Published: September 19,2023
By Staff writer
Photo showing Shanghai City with people walking on streets taken in July 2023.
Photo credit @Gerald Mbanda.
Early this month I read a story published by one Andrew Stanton in the newsweek.com with a title questioning Shanghai City in China had turned into a ghost city, “Has China’s Shanghai Turned into ‘Ghost Town’? What Photos Show.”
The author claims that his article was prompted by posted photographs on social media platform X showing empty streets of Shanghai and coffee shops like Starbucks. A social media user going by the names of Michael Yon, told the author of the story that the photographs showing empty Shanghai City were taken “by a friend and signal deep trouble for the Chinese economy.”

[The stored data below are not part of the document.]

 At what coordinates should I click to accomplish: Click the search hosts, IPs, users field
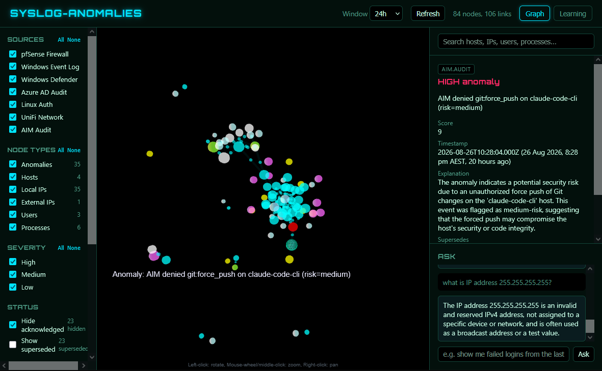point(516,41)
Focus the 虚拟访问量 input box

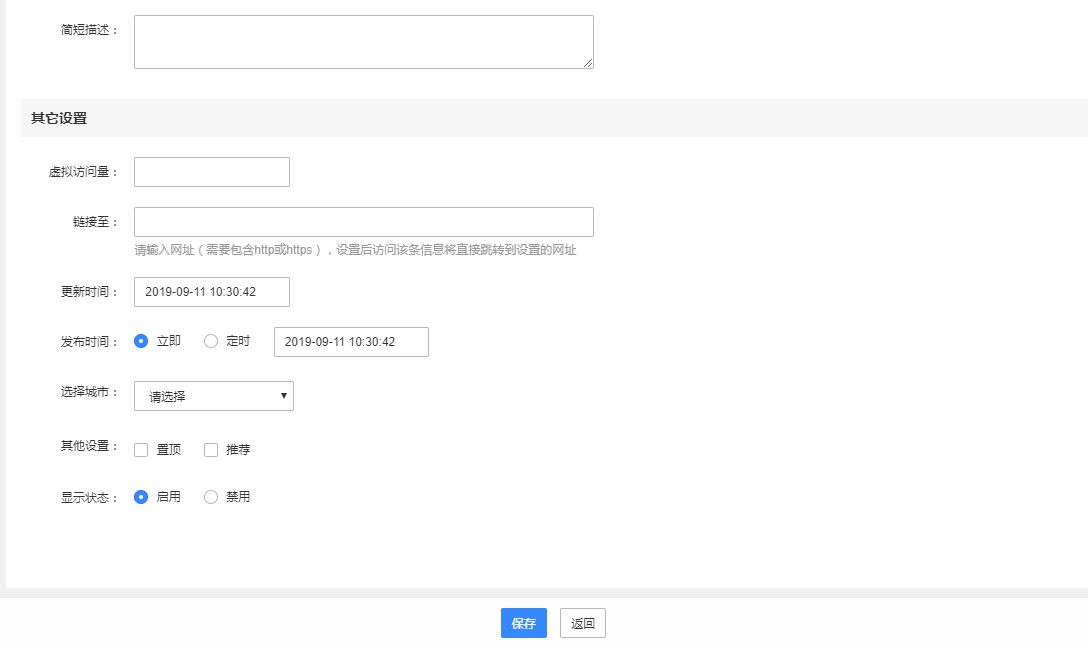coord(212,172)
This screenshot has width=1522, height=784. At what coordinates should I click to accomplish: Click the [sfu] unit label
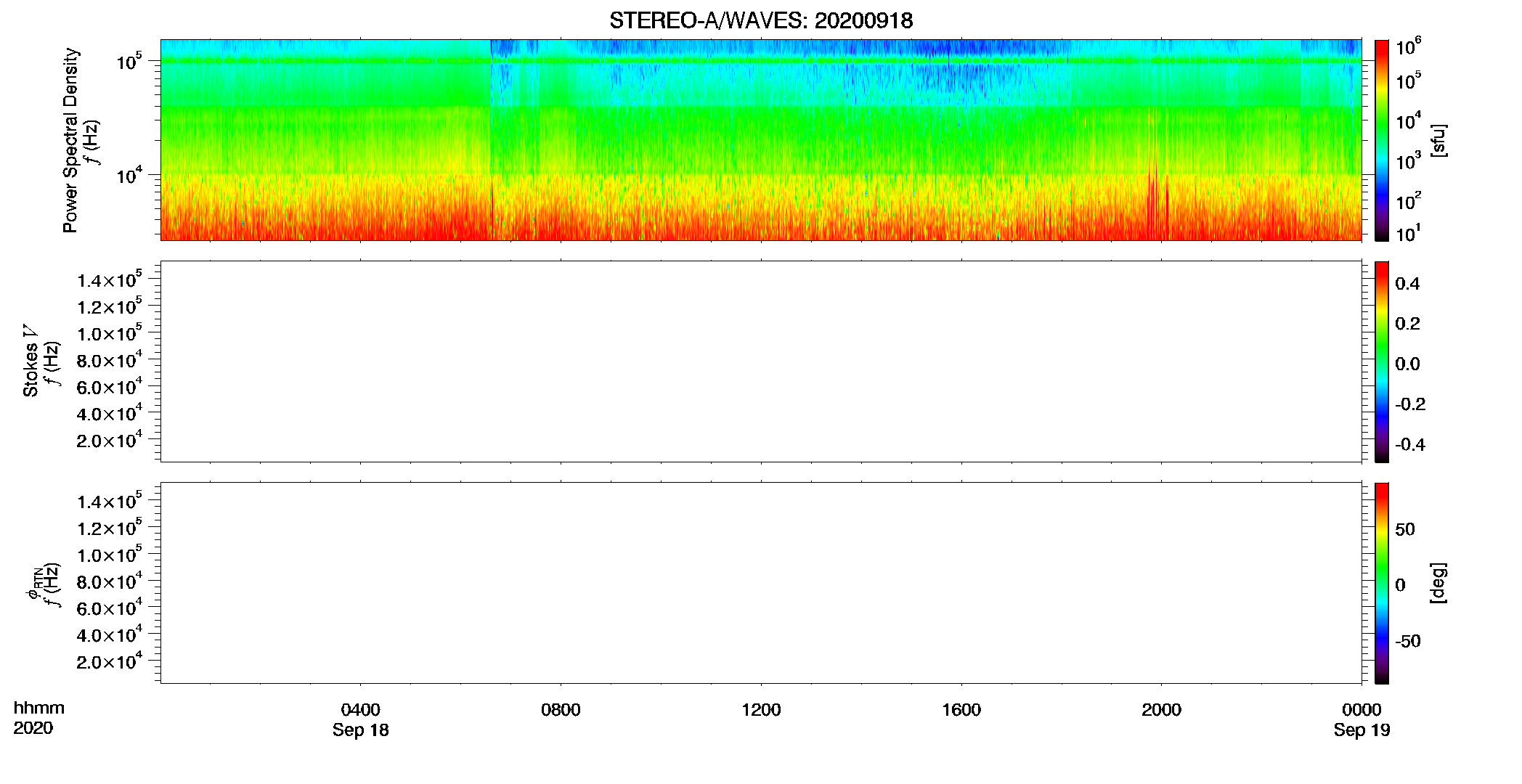[1438, 140]
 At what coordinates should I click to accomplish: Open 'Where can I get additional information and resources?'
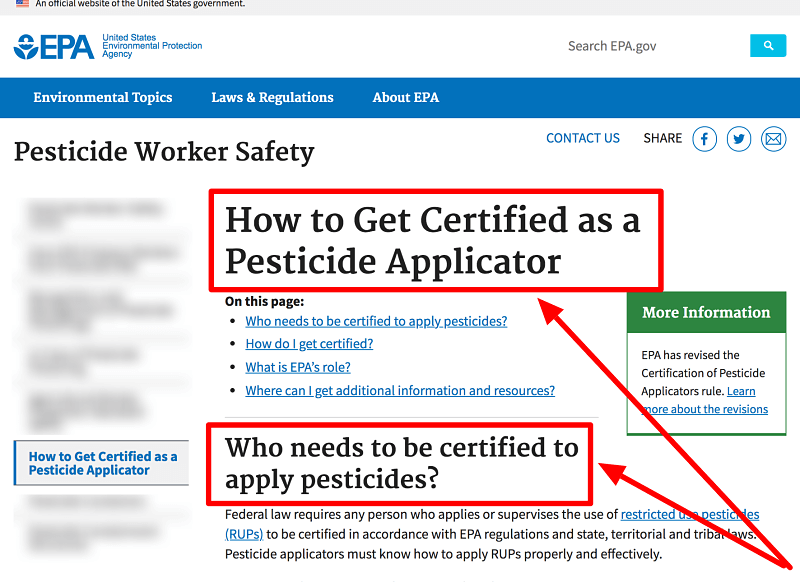(400, 390)
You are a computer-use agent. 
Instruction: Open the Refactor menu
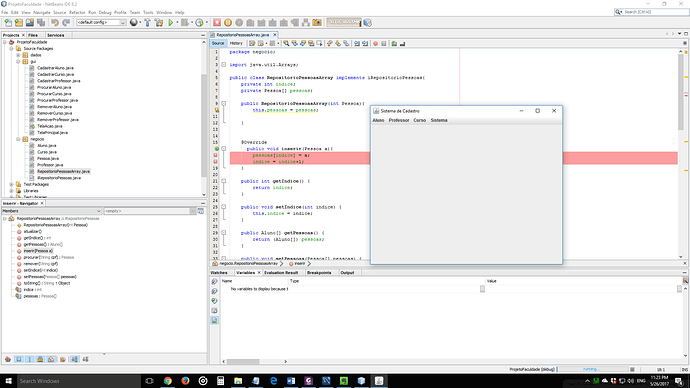pos(77,12)
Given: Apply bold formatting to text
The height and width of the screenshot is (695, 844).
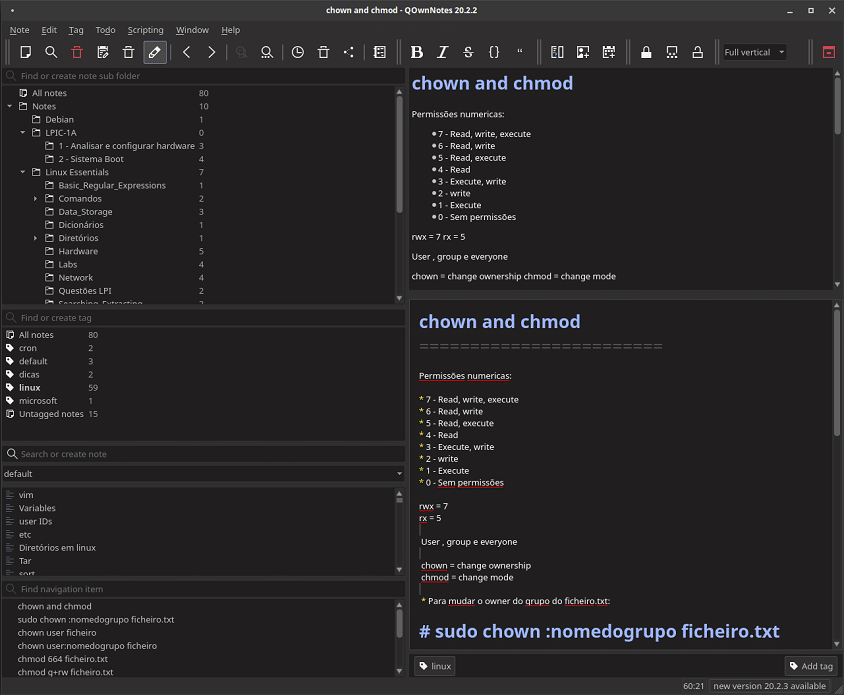Looking at the screenshot, I should tap(417, 52).
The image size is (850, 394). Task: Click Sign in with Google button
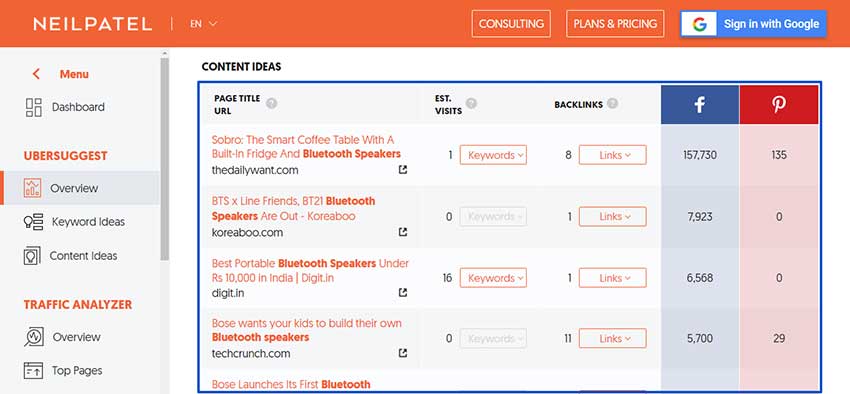[x=754, y=24]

First of all, the story is a disgrace to an established American news magazine, Newsweek showing that the reputable magazine is also involved in spreading rumors and misinformation about China. The lie of Shanghai having turned into a “ghost city” is simply cheap and childish that it could not make a story if Newsweek cared to be a credible source of news and information.
It is clearly evident that Newsweek has abandoned professional media ethics and is serving political interests meant to scare foreign investors away from China. Any serious reader would wonder why Newsweek would publish a story knowing very well that there is no grain of truth! The conclusion is simply, Newsweek is part of the rumor mill to tarnish the image of China.

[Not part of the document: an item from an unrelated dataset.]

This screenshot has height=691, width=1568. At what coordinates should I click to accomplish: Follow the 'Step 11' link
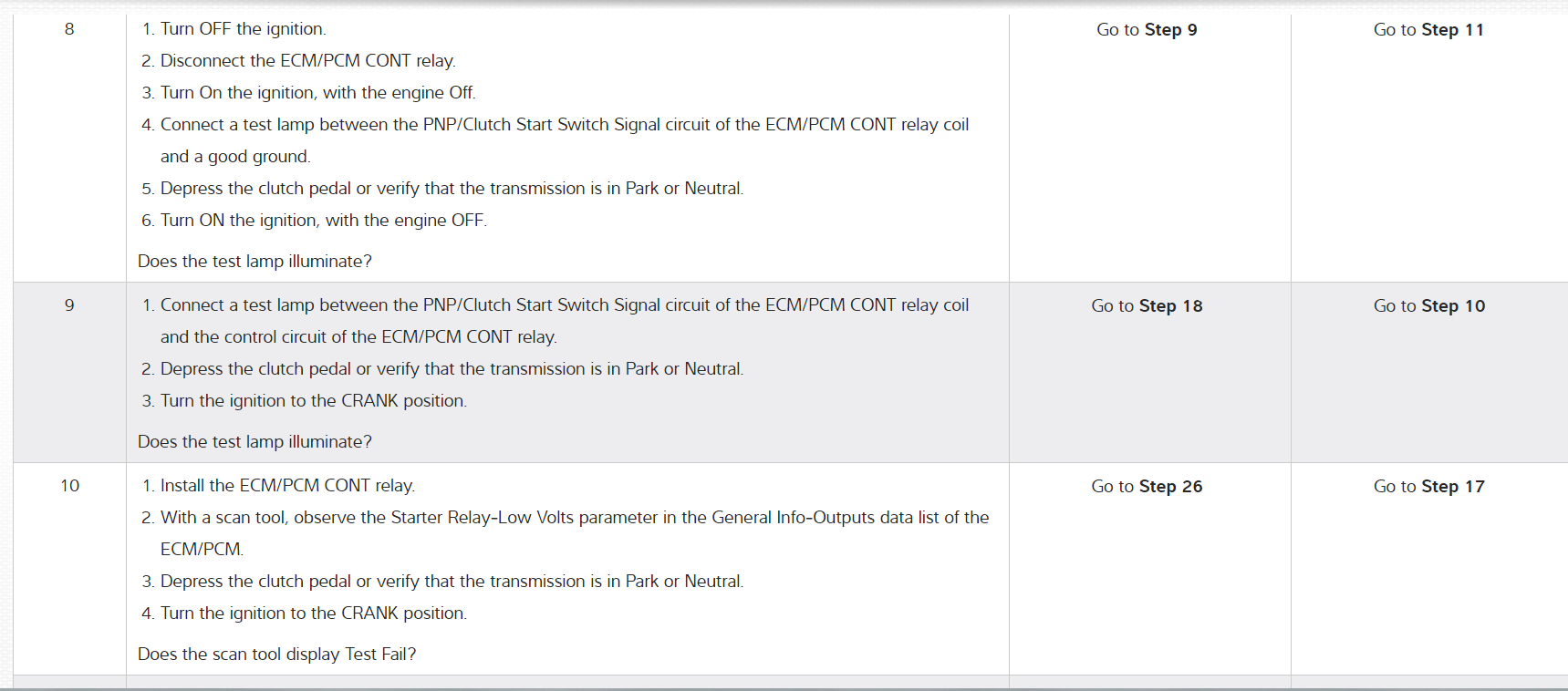pyautogui.click(x=1452, y=30)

The real story is that Chinas economy picked very fast after COVID-19 lockdown was lifted and in quarter 2 of 2023, official figures indicated that the economy expanded by 6.3 percent, showing faster growth compared to the 4.5 economic growth reported in quarter 1.

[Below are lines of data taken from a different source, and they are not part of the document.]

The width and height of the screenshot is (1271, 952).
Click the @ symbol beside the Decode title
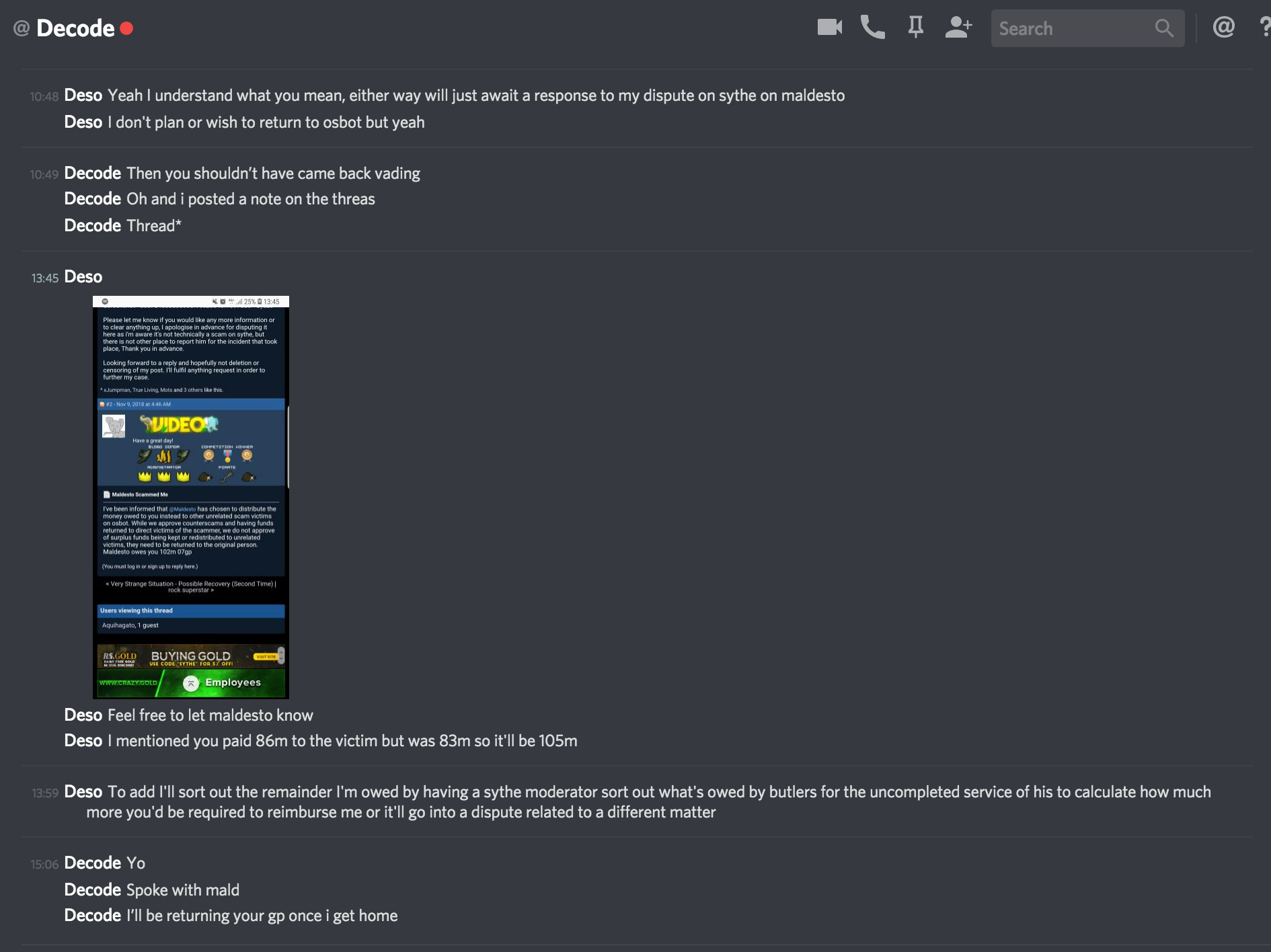click(22, 28)
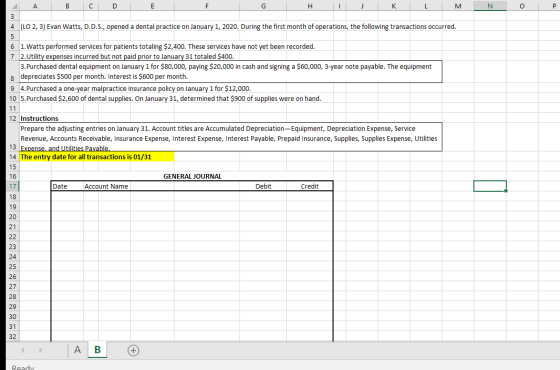Click the active cell in column N

coord(490,186)
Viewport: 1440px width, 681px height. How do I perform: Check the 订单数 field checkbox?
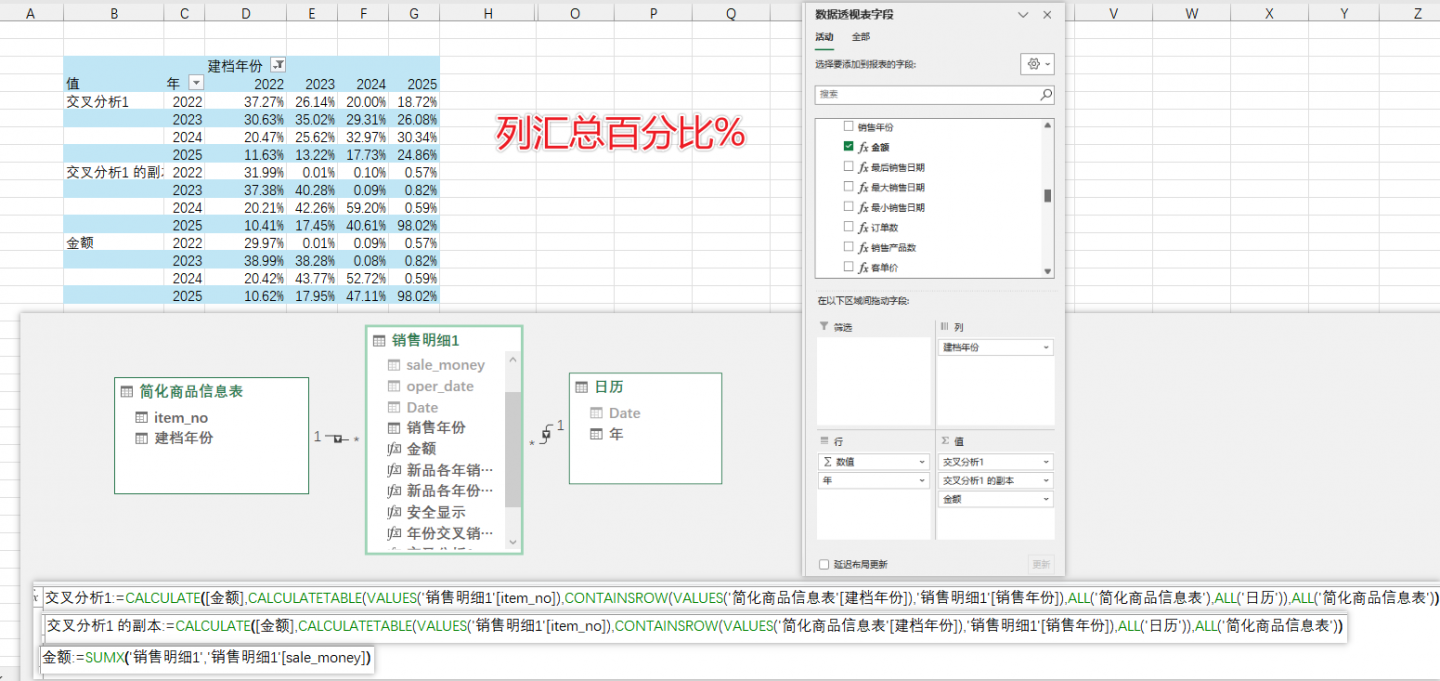(849, 227)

One the side of the Starbucks coffee outlets, the claim that they are “empty” is only laughable, as in August, Starbucks announced it was prepared to invest 1.5 billion yuan ($206 million) to establish an innovation and technology center in China and also to have about 9,000 China outlets by 2025. The simple logical question here is, how can American companies pump more money in their investments in China when the economy is said to be crumbling?
The west has always looked at China’s rise as a threat to their hegemony and gone as far as branding the country as “an enemy” instead of embracing health competition in trade and technological development. The smear campaign against China has not worked for years and it is doomed to fail miserably as the bad western campaign only strengthens the Chinese people to work harder towards attaining the second centenary goal of building China into a modern socialist country in all respects and to advance the rejuvenation of the Chinese nation on all fronts through a Chinese path to modernization.